Seizure of more than £30,000 in cash
Seizure of two viable hand guns
Seizure of a variety of other weapons including machetes, knives, baseball bats, knuckle dusters and weighted chains.
Seizure of a large quantity of controlled drugs including heroin, cocaine, crack cocaine, cannabis, cannabis edibles and synthetic cannabinoids.
54 vulnerable children and adults identified and safeguarded
Extensive engagement with children, parents and professionals highlighting the danger of involvement in County Lines activity.
‘Are You Listening?’ presentations given to 6026 children and young people and 367 professionals/parents and carers.
Chief Superintendent Jonny Starbuck said; “Thanks to this national week of action, we have arrested some significant individuals, closed down three lines and taken a large quantity of drugs off our streets.
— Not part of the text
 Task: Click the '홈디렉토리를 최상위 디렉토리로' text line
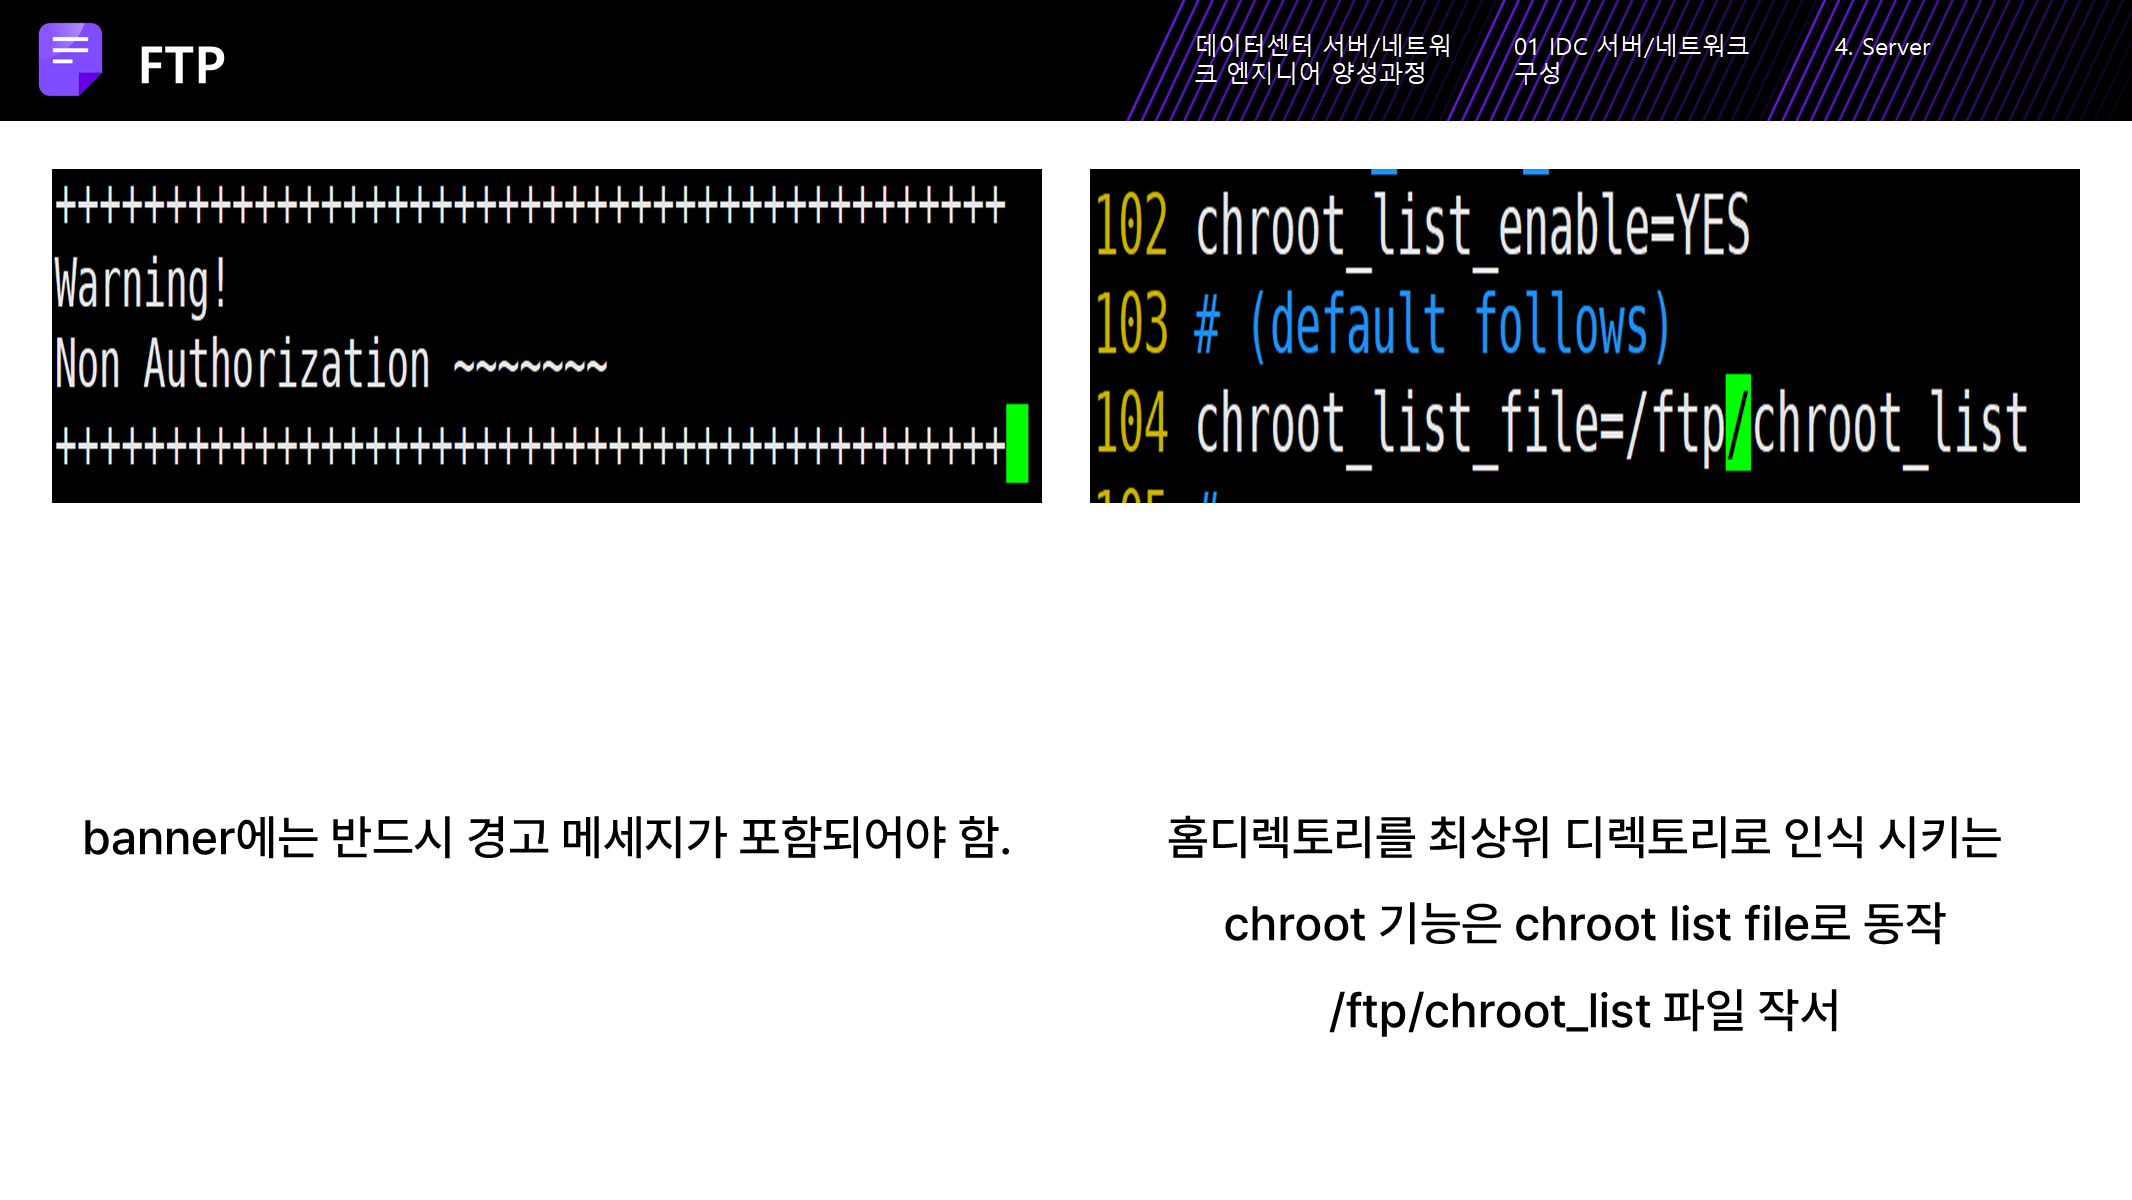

“As well as enforcement activity, a major focus for us is protecting vulnerable people who are drawn into the world of drug dealing. Whether that’s young people who are forced to sell drugs on behalf of gangs, or those who are forced to let drug dealers use their homes as a base for selling drugs in a form of exploitation known as ‘cuckooing.’ They often don’t realise they are being criminally exploited but with the right support from us, and our partners, they can get the help they need and my thanks go to all the agencies who supported us this week and for their ongoing efforts throughout the year.”
“This week has also given us a lot of intelligence and information about the people involved in county lines, and where they are operating, so they should expect a knock on the door in the near future.”
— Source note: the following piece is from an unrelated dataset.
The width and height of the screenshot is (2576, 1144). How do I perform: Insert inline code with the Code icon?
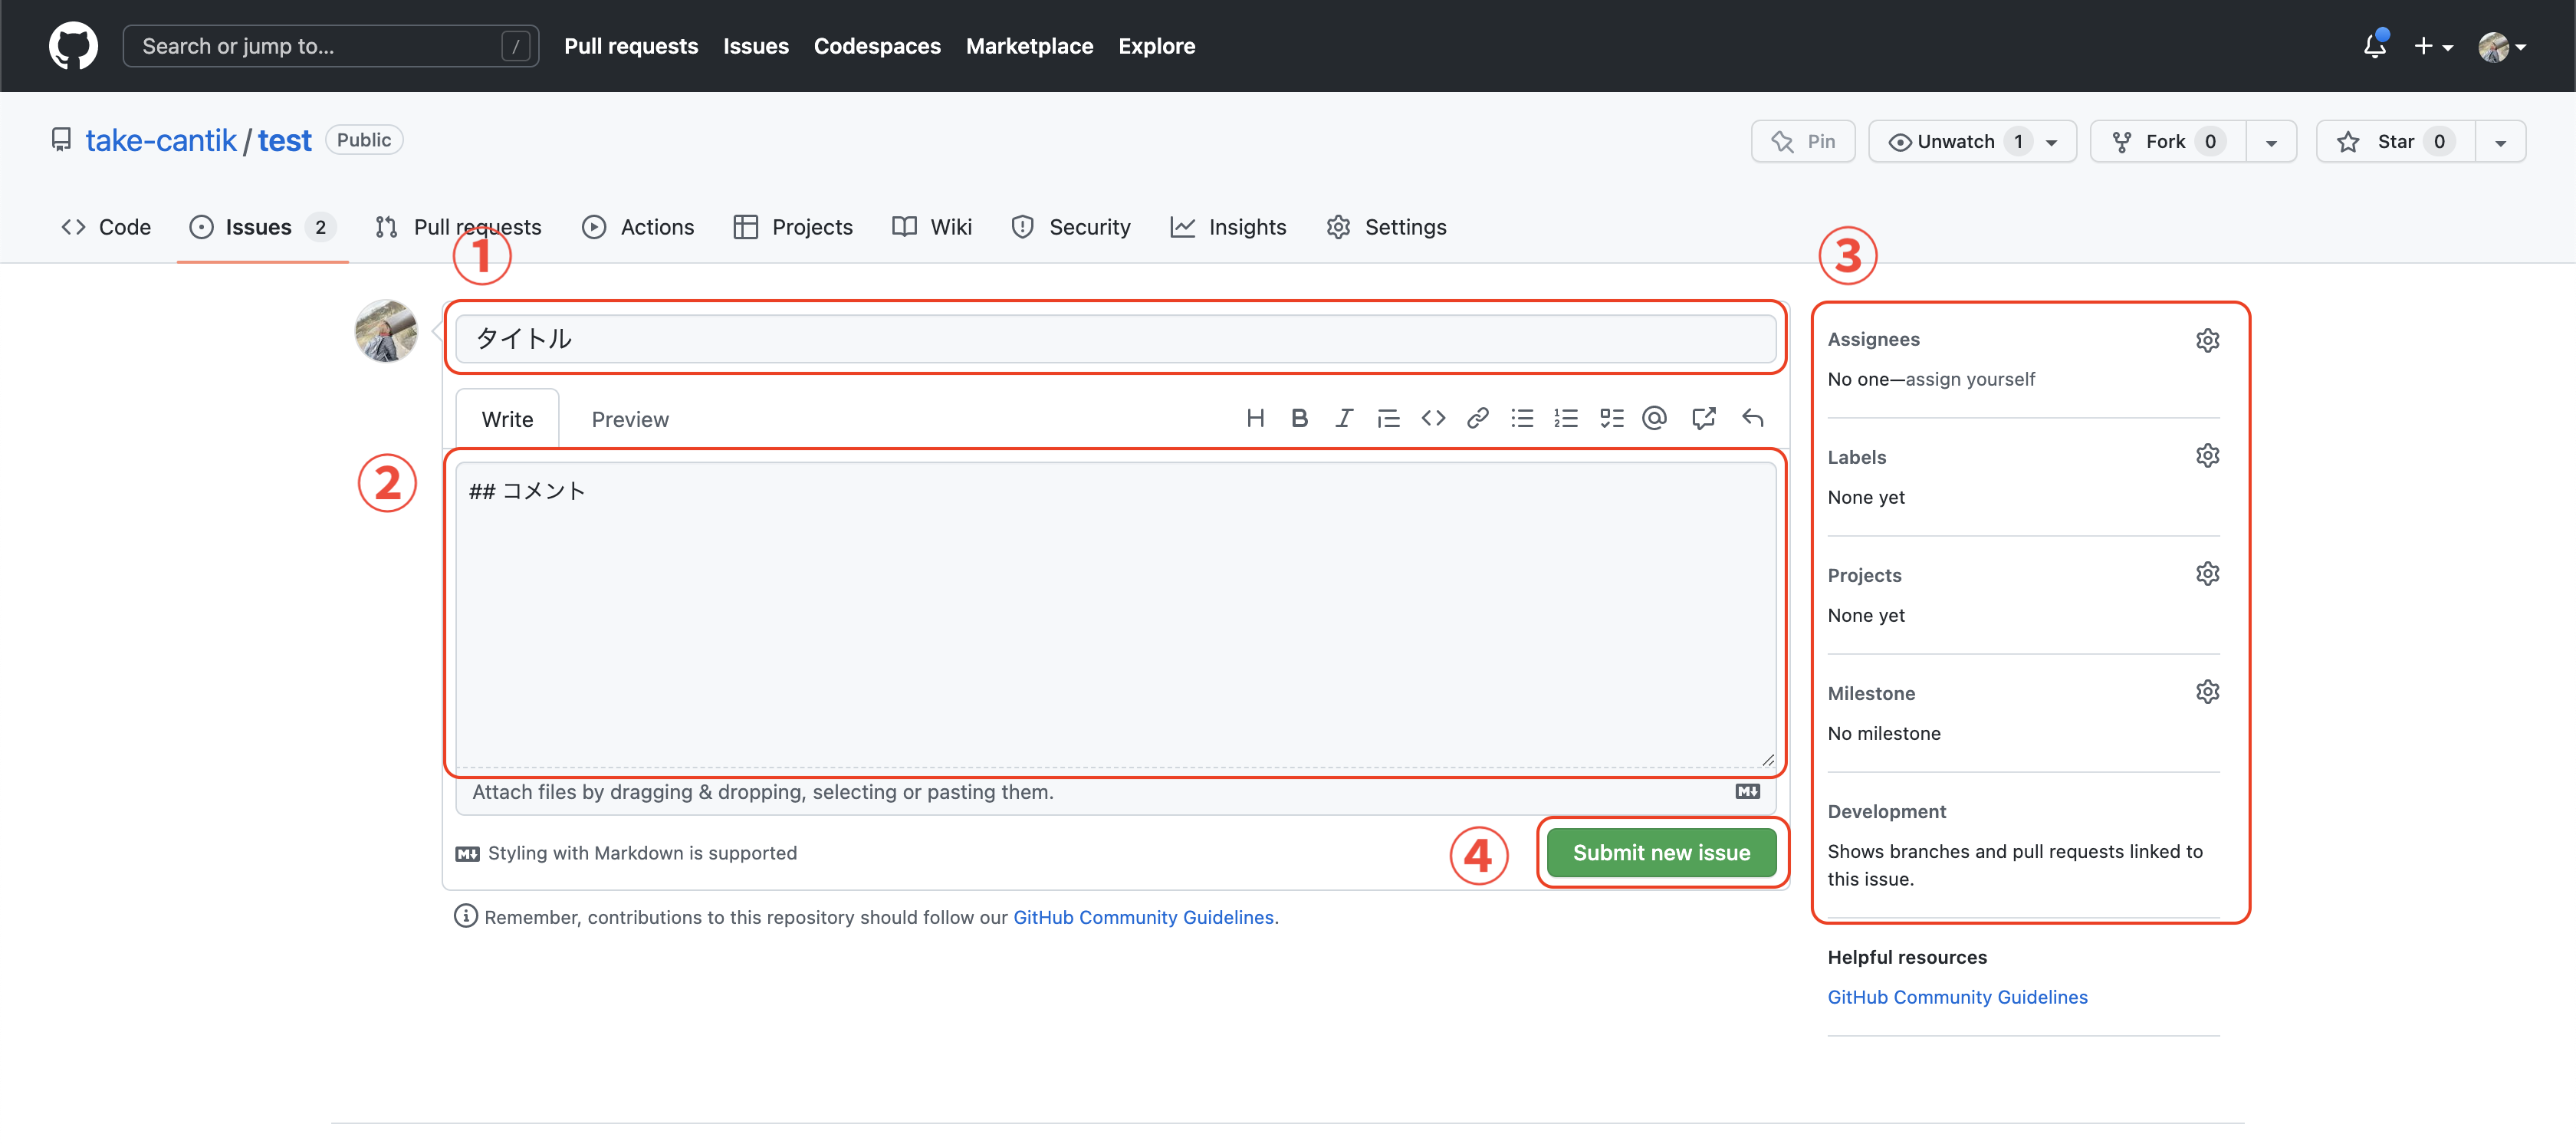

Training workshops and inputs into schools
The force’s Children and Young Persons Officer, Katie Hudson, and Substance Misuse Officer, James Edmondston, ran 17 county lines workshops throughout the week – nine on Microsoft Teams and eight in person.
They spoke to 6026 pupils and 367 adult professionals/parents/carers who work with young people. The workshops based on the force’s film ‘Are you Listening?’ are designed to help adults spot the signs of criminal exploitation in young people and warn teenagers of the dangers of getting involved in county lines.
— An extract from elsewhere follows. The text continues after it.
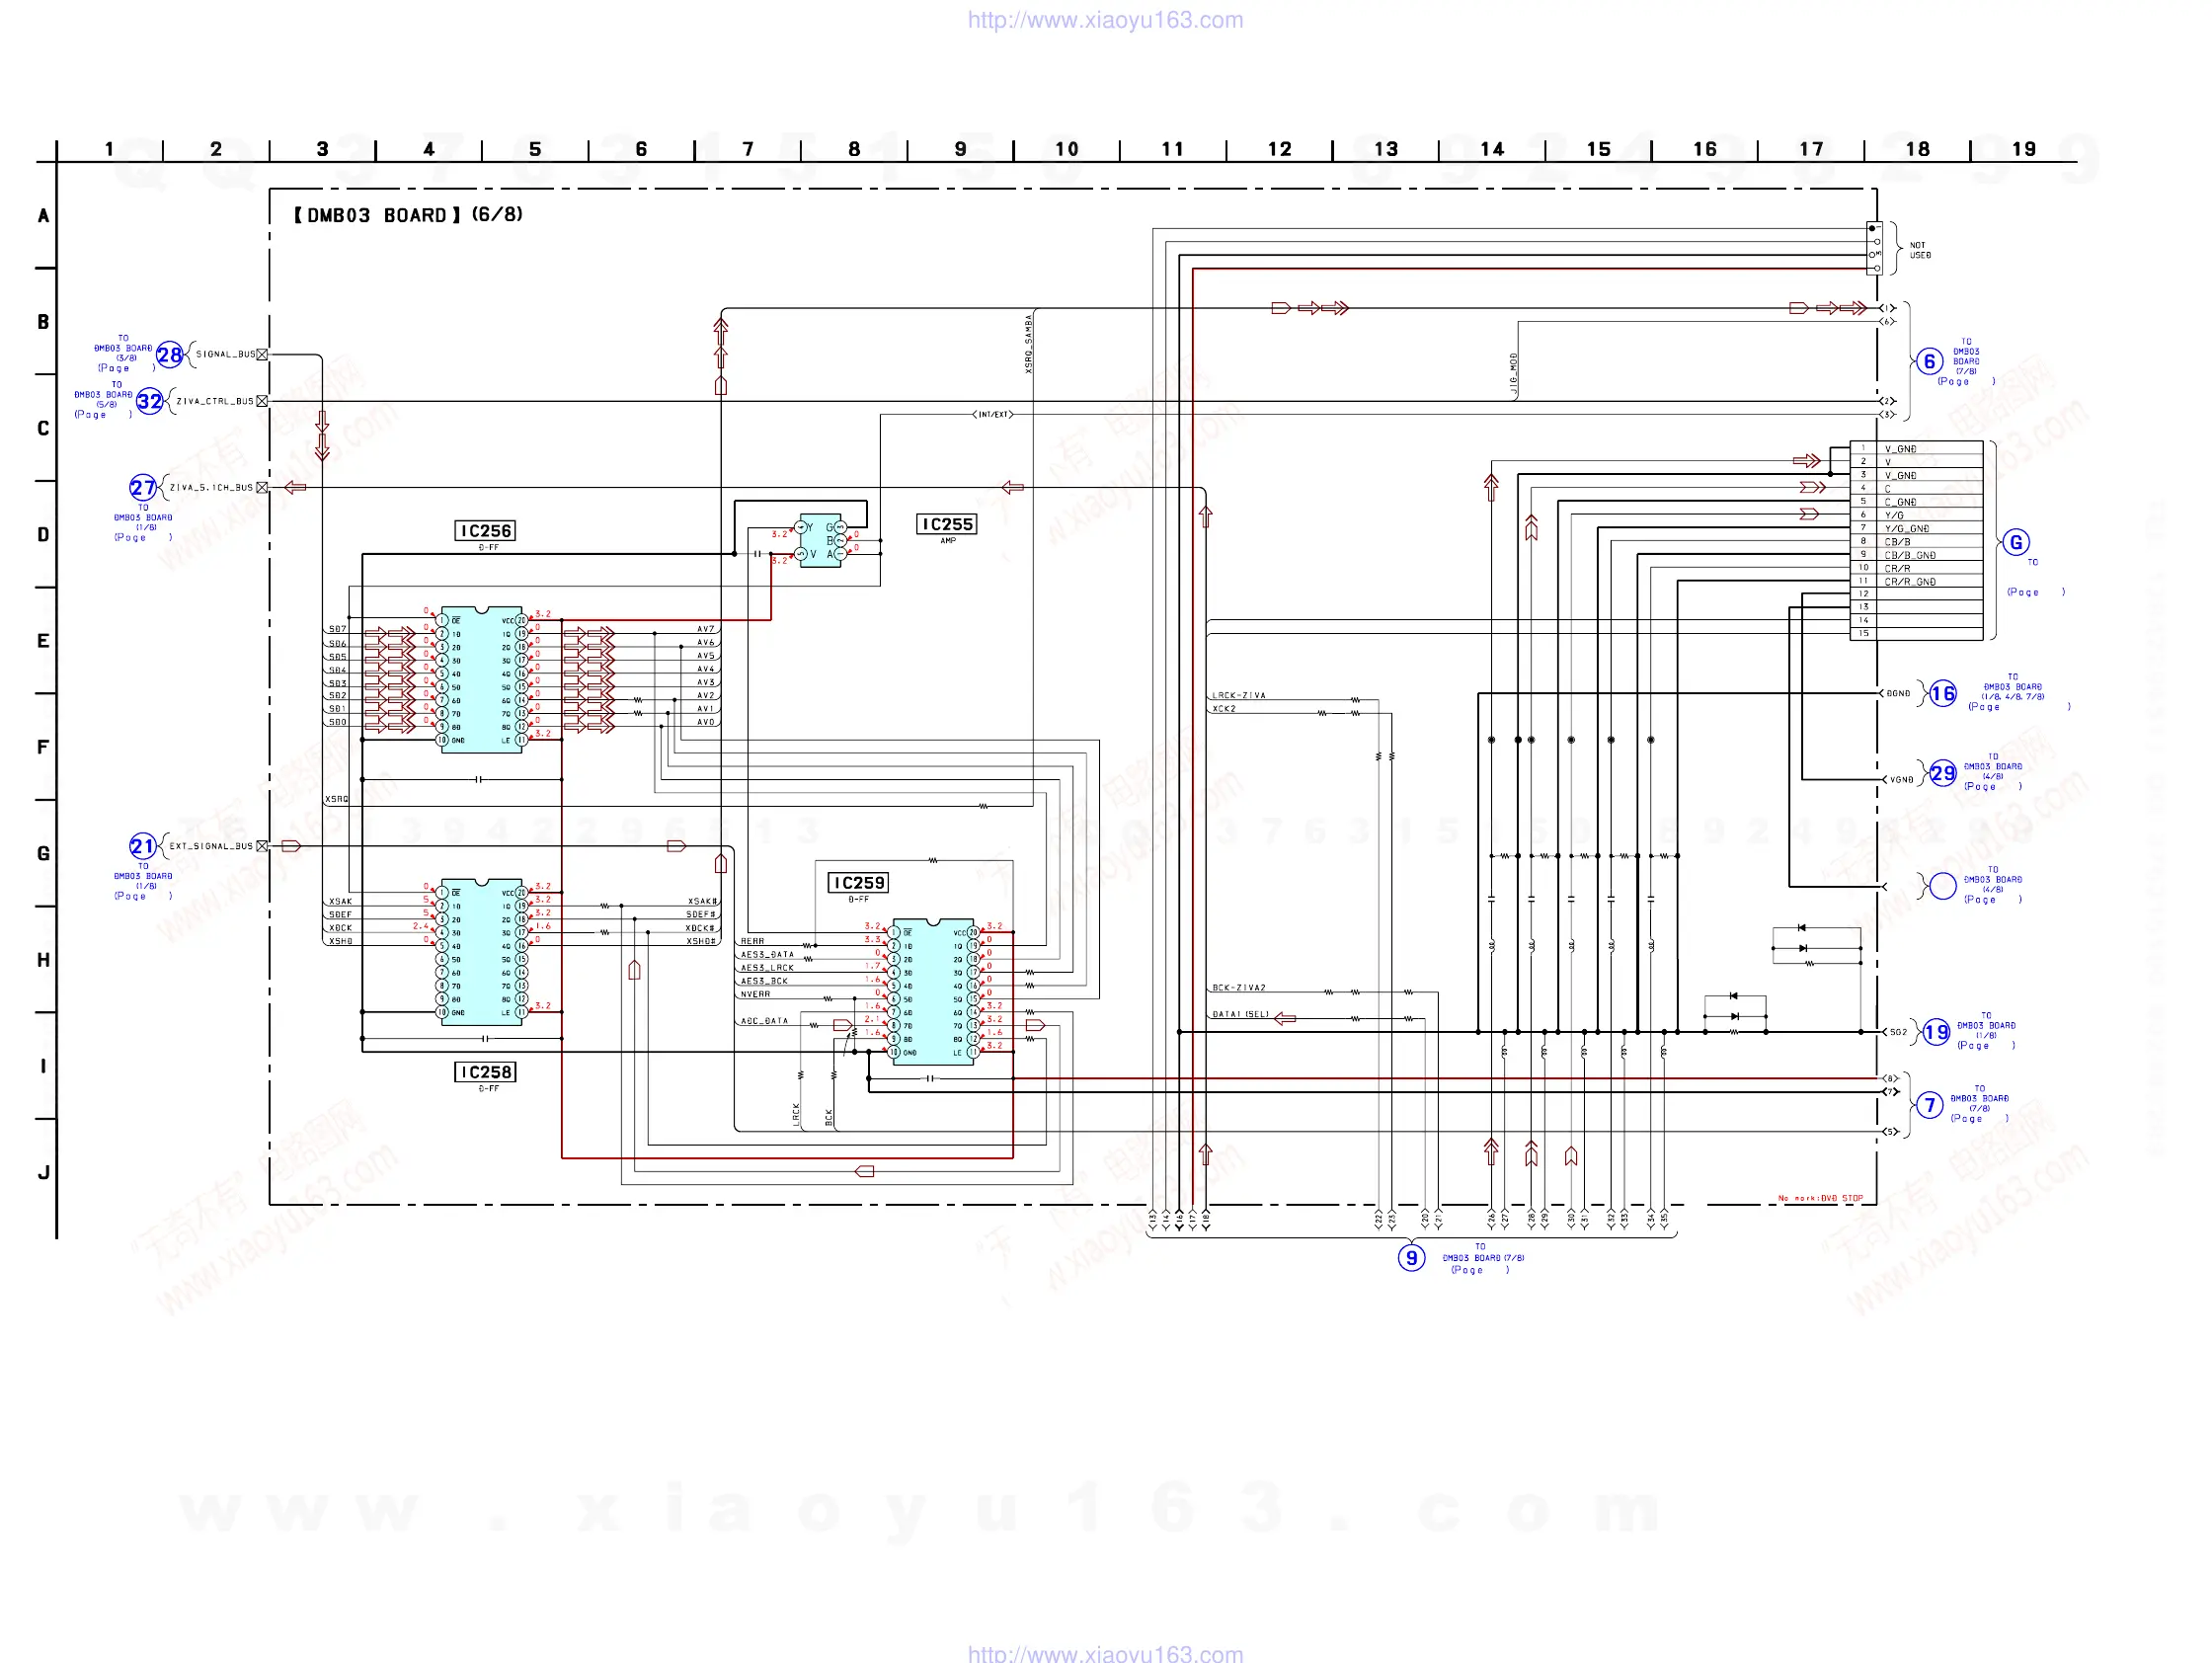Click circled reference number 27
The height and width of the screenshot is (1663, 2212).
point(142,488)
Throughout March, Alter Ego Creative Solutions is delivering a theatre production on county lines. They will present 40 sessions into 26 educational establishments reaching approximately 6948 secondary school students.
Cathy Robinson, Vice Principal at Rawlins Academy in Quorn said: “We are excited to be working in partnership with Leicestershire Police and AlterEgo Creative Solutions to tackle this national issue at a local level in a creative way. Almost 500 pupils in our setting have benefitted from this production, and they are now more aware of the risks surrounding county lines.
“This event has excellently supplemented our existing PSHE curriculum. It is important not to shy away from safeguarding issues such as county lines, and to tackle them head on to ensure that our young people are safeguarded. The police and AlterEgo have been pivotal in raising the profile of this work, enabling the delivery of this important message in a way that is more relatable and memorable.”
Rupert Matthews, Leicestershire’s Police and Crime Commissioner, said: “This is an insidious type of crime that preys on vulnerable people.
“These results are truly impressive; there is no doubt that these special weeks are effective. But it is beyond depressing that it remains necessary. That people are working hard to disrupt these ‘lines’ is not in doubt, but we need sustainable prevention solutions too. We must find a way to stop this exploitation before many more vulnerable young people become part of the criminal justice system and a victim at the same time.
“I hope people will learn to recognise the signs and report their suspicions. If something seems odd then it probably is.”